View the encoded data as a third-party format data structure.

This is nearly a zero-copy operation.

Supported third-party formats are:

Note

In the view, decoded_size is expanded into an array.

Parameters:
  • library (str) – format of the returned data view.

  • with_units (bool) – forward physical units to the output data.

Return type:

pd.DataFrame | np.NDArray | ak.Array

See also

LGDO.view_as

class lgdo.types.encoded.VectorOfEncodedVectors(*_args, **_kwargs)

Bases: LGDOCollection

An array of variable-length encoded arrays.

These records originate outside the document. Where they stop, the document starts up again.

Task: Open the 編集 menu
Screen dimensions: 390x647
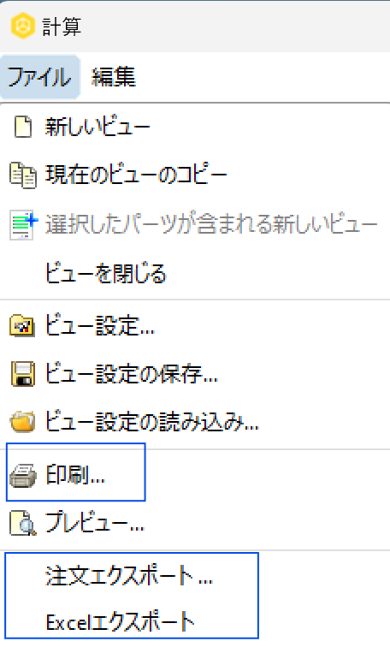Action: tap(114, 77)
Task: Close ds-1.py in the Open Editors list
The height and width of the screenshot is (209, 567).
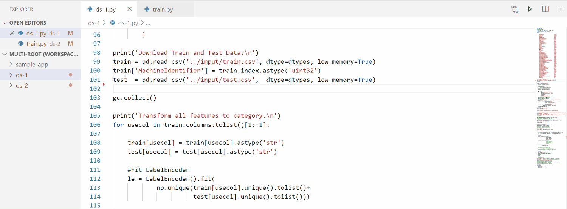Action: click(12, 33)
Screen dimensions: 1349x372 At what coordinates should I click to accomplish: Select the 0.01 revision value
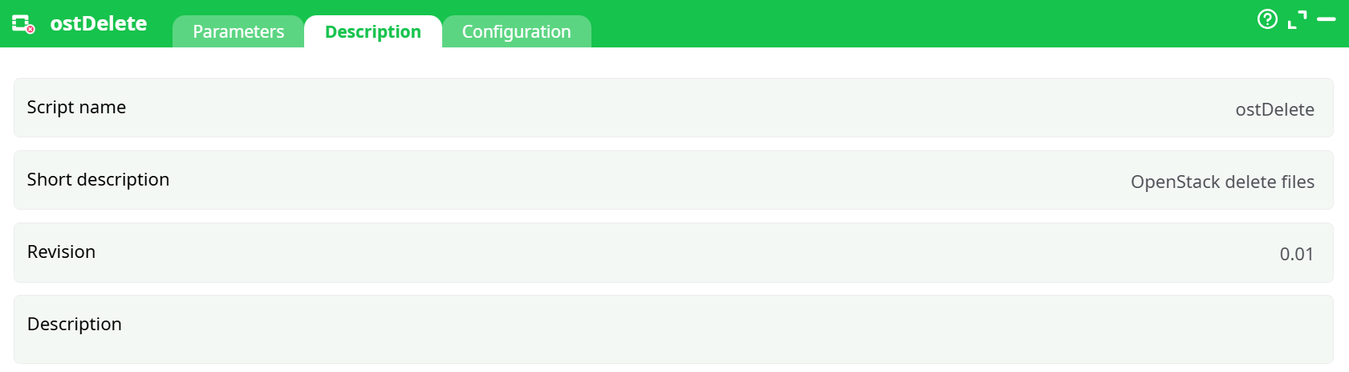(x=1296, y=255)
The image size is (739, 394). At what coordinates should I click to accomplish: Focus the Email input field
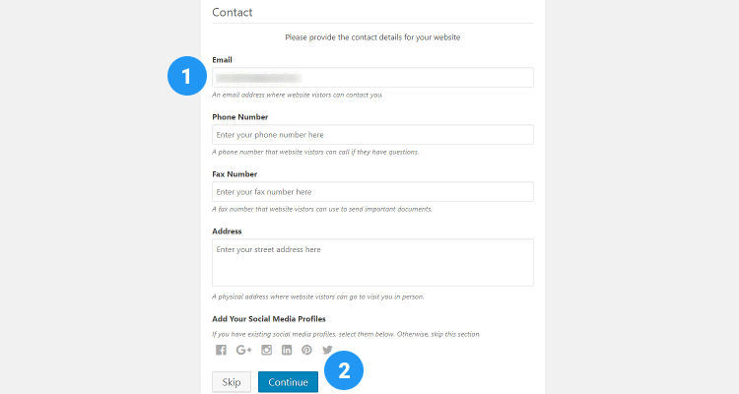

Used to represent an encoded VectorOfVectors. In addition to an internal VectorOfVectors self.encoded_data storing the encoded data, a 1D Array in self.encoded_size holds the original sizes of the encoded vectors.

See also

VectorOfVectors

Parameters:
  • encoded_data (VectorOfVectors) – the vector of encoded vectors.

  • decoded_size (Array) – an array holding the original length of each encoded vector in encoded_data.

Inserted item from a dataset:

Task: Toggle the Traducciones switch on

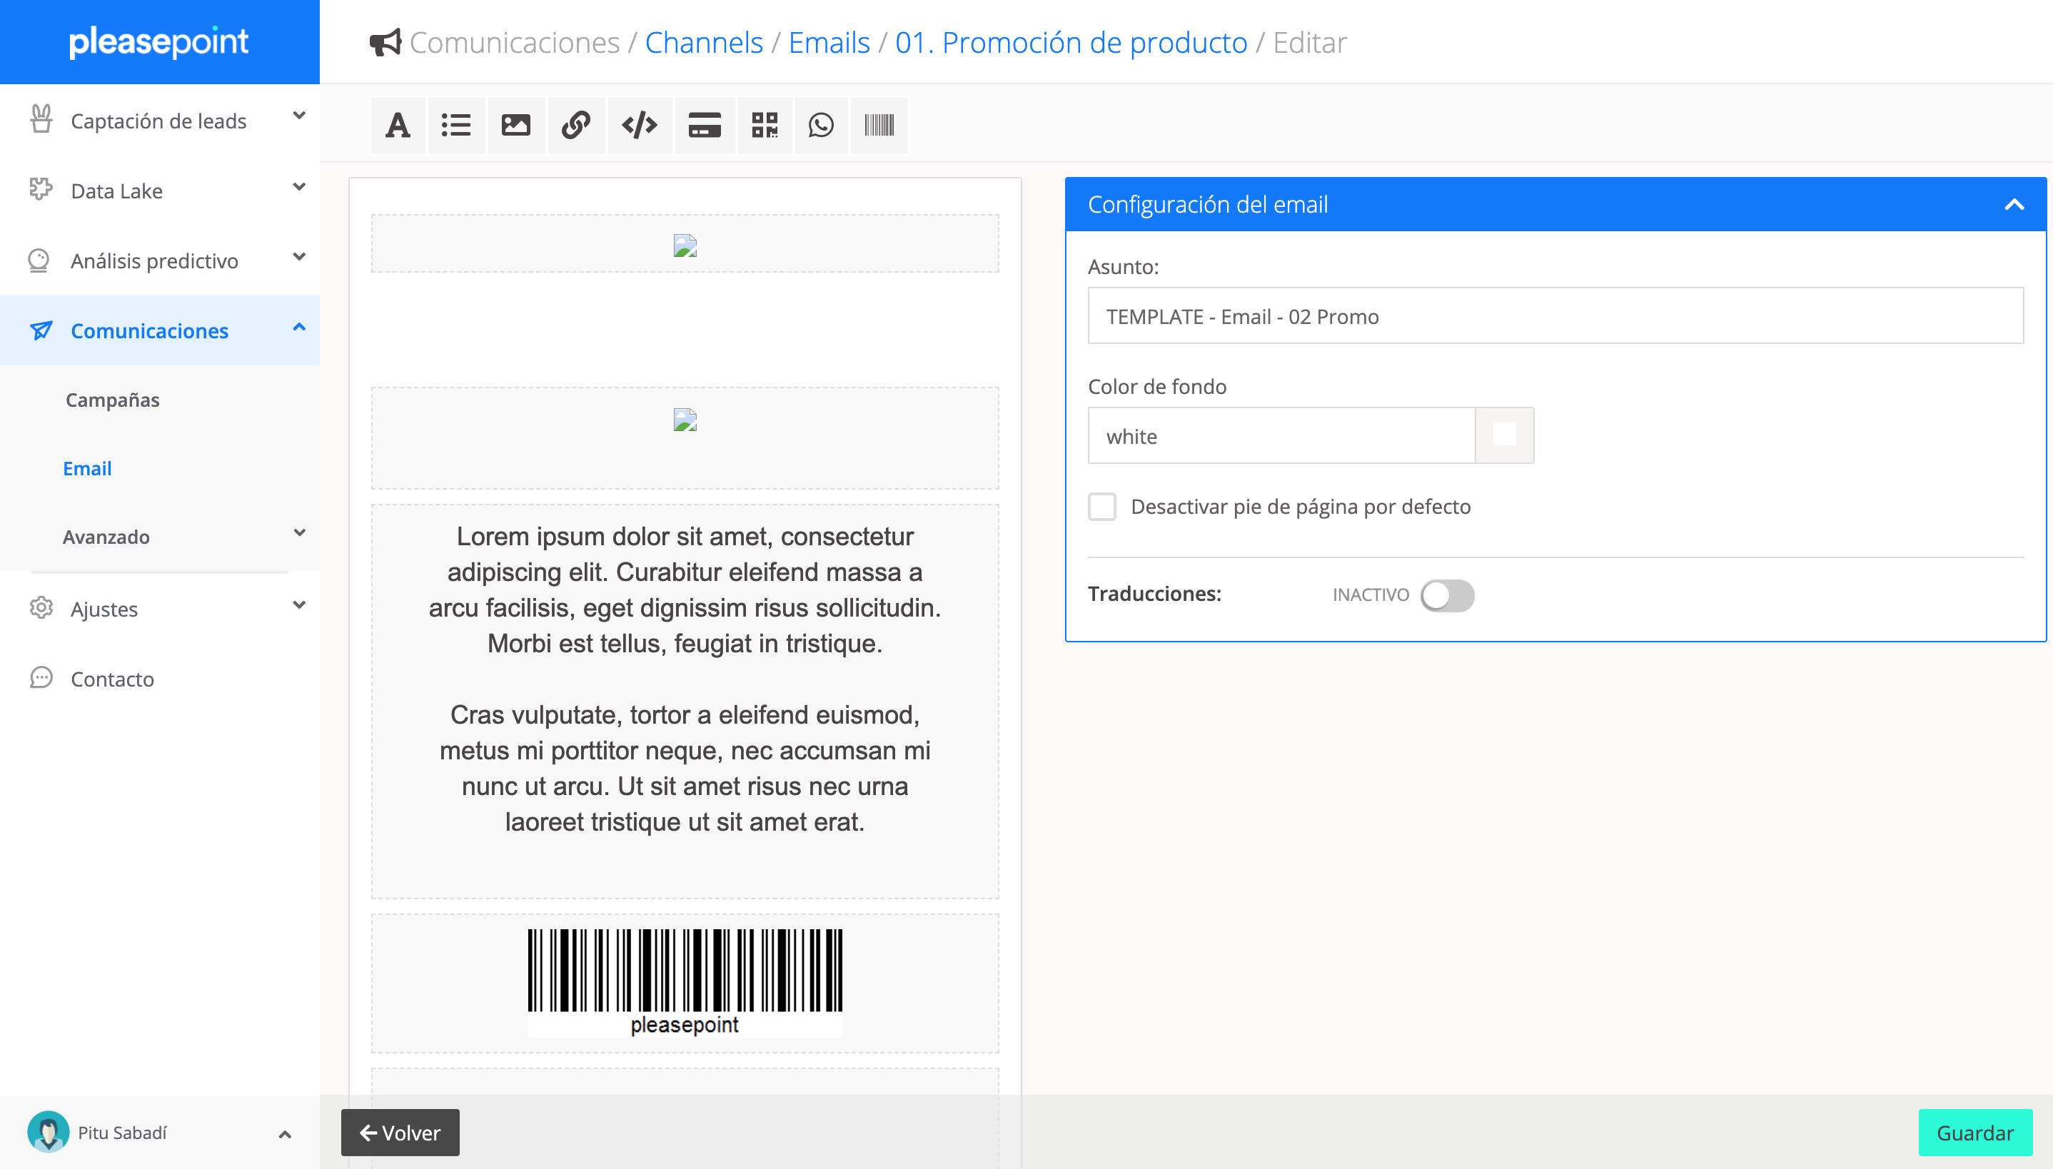Action: [1447, 595]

  • attrs (dict[str, Any] | None) – A set of user attributes to be carried along with this LGDO. Should include information about the codec used to encode the data.

datatype_name()

The name for this LGDO’s datatype attribute.

Return type:

str

form_datatype()

Return this LGDO’s datatype attribute string.

Return type:

str

get_capacity()

get reserved capacity of internal memory buffers in rows

Return type:

tuple

insert(i, value)

Insert an encoded vector at index i.

Parameters:
  • i (int) – the new vector will be inserted before this index.

  • value (tuple[ndarray[tuple[Any, ...], dtype[_ScalarT]], int]) – a tuple holding the encoded array and its decoded size.

replace(i, value)

Replace the encoded vector (and decoded size) at index i with a new one.

Parameters:
  • i (int) – index of the vector to be replaced.

  • value (tuple[ndarray[tuple[Any, ...], dtype[_ScalarT]], int]) – a tuple holding the encoded array and its decoded size.

reserve_capacity(*capacity)

Reserve capacity (in rows) for later use. Internal memory buffers will have enough entries to store this many rows.

resize(new_size)

Resize vector along the first axis.

trim_capacity()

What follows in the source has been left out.